▸ Task prompt
Print, in exact form, the lines below from the one containing "Лайфхаки (572, 72)" through the one containing "Look (435, 1257)", and omit all others.

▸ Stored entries
═══

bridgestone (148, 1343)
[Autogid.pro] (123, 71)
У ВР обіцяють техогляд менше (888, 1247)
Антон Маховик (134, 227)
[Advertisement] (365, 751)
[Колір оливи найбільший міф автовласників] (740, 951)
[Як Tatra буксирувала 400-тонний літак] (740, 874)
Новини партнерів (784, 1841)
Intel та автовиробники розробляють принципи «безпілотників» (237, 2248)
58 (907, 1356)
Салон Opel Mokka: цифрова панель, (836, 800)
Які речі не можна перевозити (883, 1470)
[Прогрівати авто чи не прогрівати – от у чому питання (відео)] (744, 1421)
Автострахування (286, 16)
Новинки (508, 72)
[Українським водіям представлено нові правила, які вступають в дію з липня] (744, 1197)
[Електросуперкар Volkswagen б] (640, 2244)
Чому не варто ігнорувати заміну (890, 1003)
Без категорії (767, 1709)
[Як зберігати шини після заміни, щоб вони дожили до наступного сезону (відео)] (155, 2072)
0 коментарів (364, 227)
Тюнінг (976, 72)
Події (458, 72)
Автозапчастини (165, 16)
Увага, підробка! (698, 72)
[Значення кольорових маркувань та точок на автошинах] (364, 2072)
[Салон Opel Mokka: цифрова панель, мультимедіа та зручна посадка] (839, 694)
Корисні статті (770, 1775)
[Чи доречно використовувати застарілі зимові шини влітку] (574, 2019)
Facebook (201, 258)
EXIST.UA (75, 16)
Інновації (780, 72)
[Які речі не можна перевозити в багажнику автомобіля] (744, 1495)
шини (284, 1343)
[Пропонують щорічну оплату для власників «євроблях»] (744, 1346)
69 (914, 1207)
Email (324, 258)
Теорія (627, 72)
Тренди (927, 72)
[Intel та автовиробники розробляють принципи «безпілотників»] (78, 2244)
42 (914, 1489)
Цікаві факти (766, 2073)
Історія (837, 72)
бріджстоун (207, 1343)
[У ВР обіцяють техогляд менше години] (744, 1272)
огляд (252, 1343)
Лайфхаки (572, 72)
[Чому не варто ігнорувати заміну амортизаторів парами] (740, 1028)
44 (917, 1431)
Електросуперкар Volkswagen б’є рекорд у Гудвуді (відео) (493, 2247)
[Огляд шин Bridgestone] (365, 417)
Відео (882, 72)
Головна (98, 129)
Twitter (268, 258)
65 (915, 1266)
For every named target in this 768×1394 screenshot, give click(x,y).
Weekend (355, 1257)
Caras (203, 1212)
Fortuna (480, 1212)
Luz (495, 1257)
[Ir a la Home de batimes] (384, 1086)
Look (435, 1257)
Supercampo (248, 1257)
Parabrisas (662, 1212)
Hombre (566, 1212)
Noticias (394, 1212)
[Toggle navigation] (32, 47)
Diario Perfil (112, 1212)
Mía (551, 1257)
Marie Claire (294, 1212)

═══

▸ Result of this task
Лайфхаки (572, 72)
[Чому не варто ігнорувати заміну амортизаторів парами] (740, 1028)
44 (917, 1431)
Електросуперкар Volkswagen б’є рекорд у Гудвуді (відео) (493, 2247)
[Огляд шин Bridgestone] (365, 417)
Відео (882, 72)
Головна (98, 129)
Twitter (268, 258)
65 (915, 1266)
For every named target in this 768×1394 screenshot, give click(x,y).
Weekend (355, 1257)
Caras (203, 1212)
Fortuna (480, 1212)
Luz (495, 1257)
[Ir a la Home de batimes] (384, 1086)
Look (435, 1257)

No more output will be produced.